## READING TEXT:
%%

That's another question: has anyone been at a gig that appeared on a live album?

I was at a Sussex Uni Can gig that appeared on the Can Live album (well, two tracks did). Anyone been there for an entire live album?
 


Icy Gull

Back on the rollercoaster
Jul 5, 2003
72,015
That's another question: has anyone been at a gig that appeared on a live album?

I was at a Sussex Uni Can gig that appeared on the Can Live album (well, two tracks did). Anyone been there for an entire live album?

I saw Marley in the now flattened Ibiza bullring, some of that concert got onto Babylon by Bus I think.
 


Stato

Well-known member
Dec 21, 2011
7,381
I read a review of this book and it comes across as a good read even for non-ardent fans. Ill give it a go.

I agree about their twisted songs; I mentioned Surrender earlier...it's very clever in how it melds an infectious pop song with quite creepy and dark lyrics.

%%

## INFORMATION SUPPLIED:
%%

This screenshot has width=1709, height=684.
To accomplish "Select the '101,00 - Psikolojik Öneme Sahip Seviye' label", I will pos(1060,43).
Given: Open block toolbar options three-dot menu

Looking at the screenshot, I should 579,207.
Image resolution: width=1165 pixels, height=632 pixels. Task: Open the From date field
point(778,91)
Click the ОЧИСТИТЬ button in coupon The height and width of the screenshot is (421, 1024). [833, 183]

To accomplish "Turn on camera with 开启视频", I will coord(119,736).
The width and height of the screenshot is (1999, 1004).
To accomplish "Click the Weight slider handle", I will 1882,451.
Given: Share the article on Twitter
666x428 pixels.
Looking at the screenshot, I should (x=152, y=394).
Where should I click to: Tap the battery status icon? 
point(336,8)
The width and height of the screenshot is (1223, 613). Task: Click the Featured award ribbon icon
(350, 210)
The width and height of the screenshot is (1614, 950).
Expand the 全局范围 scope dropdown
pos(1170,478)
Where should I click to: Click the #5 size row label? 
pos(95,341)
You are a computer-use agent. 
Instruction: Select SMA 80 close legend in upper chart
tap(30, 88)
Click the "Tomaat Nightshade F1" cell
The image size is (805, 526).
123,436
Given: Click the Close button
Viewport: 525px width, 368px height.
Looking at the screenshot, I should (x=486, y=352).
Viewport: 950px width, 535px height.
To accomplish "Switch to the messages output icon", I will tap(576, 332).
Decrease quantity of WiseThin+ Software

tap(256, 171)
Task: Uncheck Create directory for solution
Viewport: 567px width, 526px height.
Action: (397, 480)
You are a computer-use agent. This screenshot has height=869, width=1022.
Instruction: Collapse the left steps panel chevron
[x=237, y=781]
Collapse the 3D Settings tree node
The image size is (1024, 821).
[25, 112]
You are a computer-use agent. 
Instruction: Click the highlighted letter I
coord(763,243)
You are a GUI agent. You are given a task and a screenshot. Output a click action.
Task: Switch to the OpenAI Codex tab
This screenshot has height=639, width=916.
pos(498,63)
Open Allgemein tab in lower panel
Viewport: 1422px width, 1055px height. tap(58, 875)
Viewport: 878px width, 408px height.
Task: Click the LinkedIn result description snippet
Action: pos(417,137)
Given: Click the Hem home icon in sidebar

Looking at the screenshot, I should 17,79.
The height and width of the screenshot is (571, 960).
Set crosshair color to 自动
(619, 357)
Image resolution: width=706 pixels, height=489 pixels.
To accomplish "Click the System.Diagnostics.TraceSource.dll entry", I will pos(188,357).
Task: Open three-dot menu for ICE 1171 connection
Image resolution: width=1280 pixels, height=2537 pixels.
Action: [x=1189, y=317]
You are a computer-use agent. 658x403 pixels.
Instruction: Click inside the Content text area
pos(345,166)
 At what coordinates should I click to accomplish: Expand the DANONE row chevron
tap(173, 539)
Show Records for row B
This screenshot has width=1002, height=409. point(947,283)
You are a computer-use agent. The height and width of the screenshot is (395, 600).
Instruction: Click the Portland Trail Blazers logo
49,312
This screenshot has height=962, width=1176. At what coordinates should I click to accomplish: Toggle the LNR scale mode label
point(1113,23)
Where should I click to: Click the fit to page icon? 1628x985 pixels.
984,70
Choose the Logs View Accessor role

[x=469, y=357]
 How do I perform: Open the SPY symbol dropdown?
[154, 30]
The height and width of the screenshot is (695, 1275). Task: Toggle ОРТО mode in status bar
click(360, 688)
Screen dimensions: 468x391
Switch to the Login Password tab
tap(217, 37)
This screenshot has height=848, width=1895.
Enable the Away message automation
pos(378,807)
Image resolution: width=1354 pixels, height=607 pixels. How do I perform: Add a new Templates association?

%%

## WHAT YOU WILL DO:
1. Please quote the forum thread between "I saw Marley" and "give it a go.", inclusive.
2. According to the forum thread, on which album did two tracks from the Sussex Uni Can gig appear?
The rows have nothing to do with the forum thread.

## EXERCISE ANSWERS:
1.
I saw Marley in the now flattened Ibiza bullring, some of that concert got onto Babylon by Bus I think.
 


Stato

Well-known member
Dec 21, 2011
7,381
I read a review of this book and it comes across as a good read even for non-ardent fans. Ill give it a go.

2. The Can Live album.